9. Il ressort des pièces du dossier que la consultation du fichier Eurodac a révélé que Mme B..., dont la demande d'asile a été enregistrée en France le 17 octobre 2018, a sollicité l'asile en Italie le 29 juin et le 7 août 2017. Le préfet de police a produit devant le tribunal administratif les pièces qui justifient de l'envoi au point d'accès du réseau Dublinet pour la France, le 30 octobre 2018, de la requête visant à la reprise en charge de l'intéressée par les autorités italiennes et du constat d'accord implicite envoyé le 11 décembre 2018 à ces mêmes autorités. Si le préfet de police n'a produit aucune pièce relative aux échanges entre le point d'accès national français et le point d'accès national italien du réseau Dublinet, il n'a été fait état ni devant le tribunal administratif ni devant la cour d'aucun élément permettant de penser que les autorités italiennes n'auraient pas été effectivement saisies aux dates indiquées ci-dessus.
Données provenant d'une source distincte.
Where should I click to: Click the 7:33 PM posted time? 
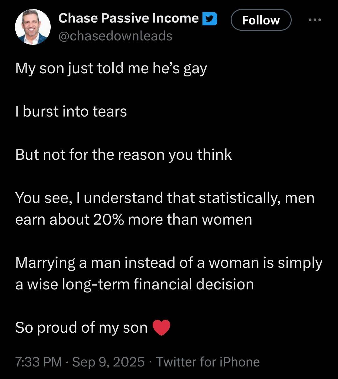pyautogui.click(x=38, y=362)
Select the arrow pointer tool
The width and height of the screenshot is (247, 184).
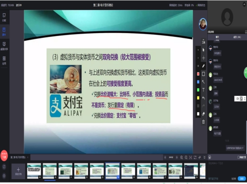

Dès lors, le moyen tiré de la méconnaissance des dispositions de l'article 23 et 25 du règlement (UE) n° 604/2013 du 26 juin 2013 doit être écarté.

10. Enfin, si l'arrêté contesté indique que les autorités italiennes ont été saisies d'une demande de remise le 31 octobre 2018 alors qu'il ressort des données Dublinet qu'elles ont été saisies le 30 octobre 2018, cette discordance de date n'a eu aucune incidence sur la procédure et ne prive Mme B... d'aucune garantie dès lors qu'à la date de l'arrêté attaqué, soit le

12 décembre 2018, l'acceptation implicite des autorités italiennes était acquise depuis le 14 novembre 2018.

11. Il résulte de tout ce qui précède que Mme B... n'est pas fondée à soutenir que c'est à tort que, par le jugement attaqué, le tribunal administratif de Paris a rejeté sa demande. Par voie de conséquence, ses conclusions à fin d'injonction, ainsi que celles présentées sur le fondement de l'article L. 761-1 du code de justice administrative et de l'article 37 de la loi du 10 juillet 1991 ne peuvent qu'être rejetées.

DECIDE :

Article 1er : La requête de Mme B... est rejetée.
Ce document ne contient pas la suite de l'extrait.